O engenheiro é tido como um profissional racional e avesso a trabalhos de natureza social. Mas pode não ser bem assim. Foi o que mostraram os engenheiros voluntários que se uniram à Prefeitura de Santa Maria de Itabira, a 130 quilômetros a leste de Belo Horizonte, para ajudar a reparar os estragos causados pela chuva da madrugada do dia 21 de fevereiro (domingo), que arrasou a cidade.
Os engenheiros vistoriaram edificações, encostas e estradas e ajudaram a montar a planilha que permitiu à prefeitura solicitar ao Ministério das Cidades o pedido de recursos para a reparação dos estragos causados pelo temporal.
Também de forma voluntária, foi o que fez o engenheiro Luiz Fernando Tavares Gurgel nas enchentes que, em 2020, trouxeram grandes prejuízos a Belo Horizonte. Naquele ano, ele visitou mais de 15 imóveis avariados, especialmente na região Oeste de Belo Horizonte.
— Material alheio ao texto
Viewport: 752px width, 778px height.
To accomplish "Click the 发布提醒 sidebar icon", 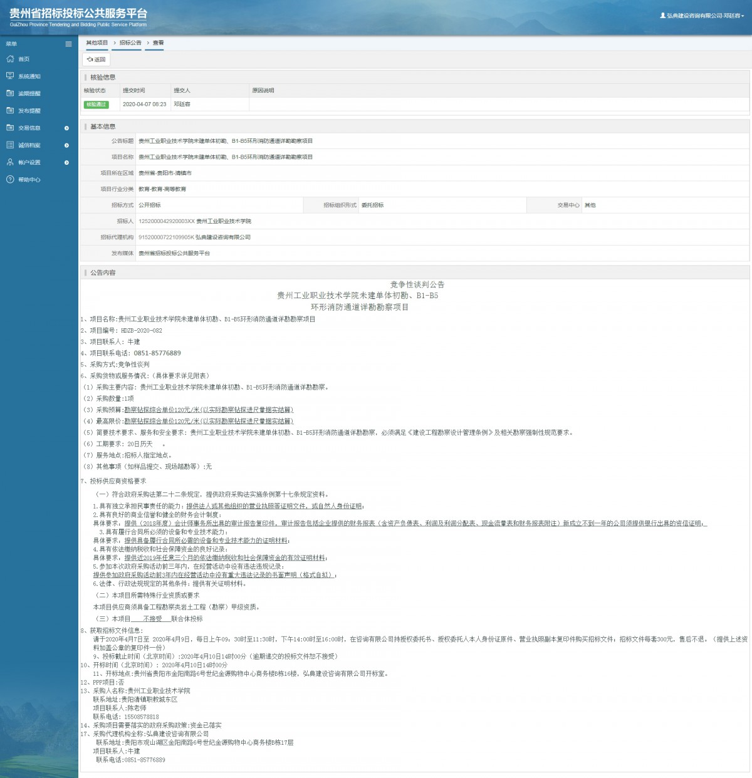I will (x=10, y=110).
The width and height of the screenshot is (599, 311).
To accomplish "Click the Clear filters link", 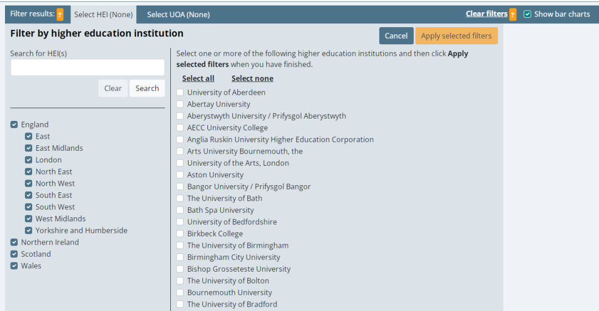I will [486, 14].
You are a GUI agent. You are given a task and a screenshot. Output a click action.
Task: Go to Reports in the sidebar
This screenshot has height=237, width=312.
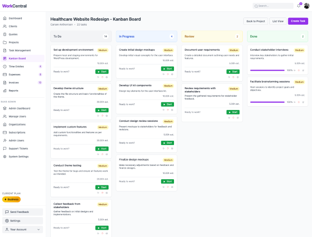(13, 91)
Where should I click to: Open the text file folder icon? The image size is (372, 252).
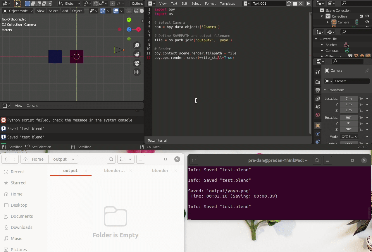click(x=295, y=4)
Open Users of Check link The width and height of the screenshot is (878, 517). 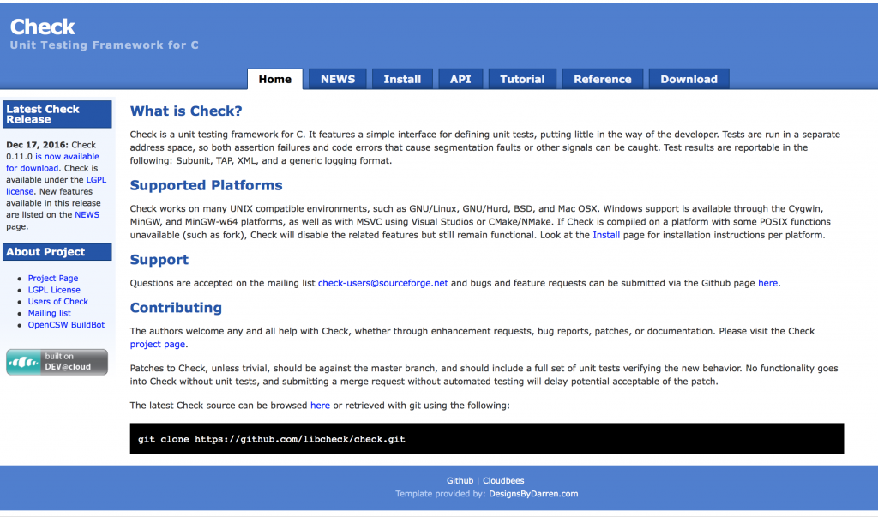point(57,301)
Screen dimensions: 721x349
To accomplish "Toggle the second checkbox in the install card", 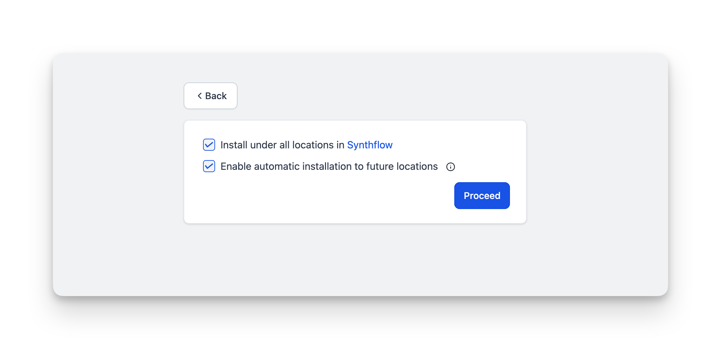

Ele conta que, nestas visitas, o que mais fez foi orientar o morador sobre como proceder. Ao mesmo tempo, pôde constatar o quanto a engenharia está distante da população, especialmente a de menor poder aquisitivo, que muitas vezes, constrói suas próprias habitações sem muito rigor técnico. “Fazem do jeito que acham que está certo”, afirma Luiz Gurgel, que se considera contente por ter podido oferecer seus conhecimentos em um momento crítico para aquelas famílias.
Neste ano, quem está acompanhando de perto, porém a distância, a situação de Santa Maria de Itabira é a engenheira Ângela de Alvarenga Batista Barros, presidente do Conselho de Administração da Montreal Informática. Sua família é de lá. Ângela também é sobrinha da engenheira Beatriz Alvarenga, uma das pioneiras da engenharia no País, que é de Santa Maria de Itabira e foi acolhida pela sobrinha, em Belo Horizonte, por estar em idade avançada e com a saúde debilitada.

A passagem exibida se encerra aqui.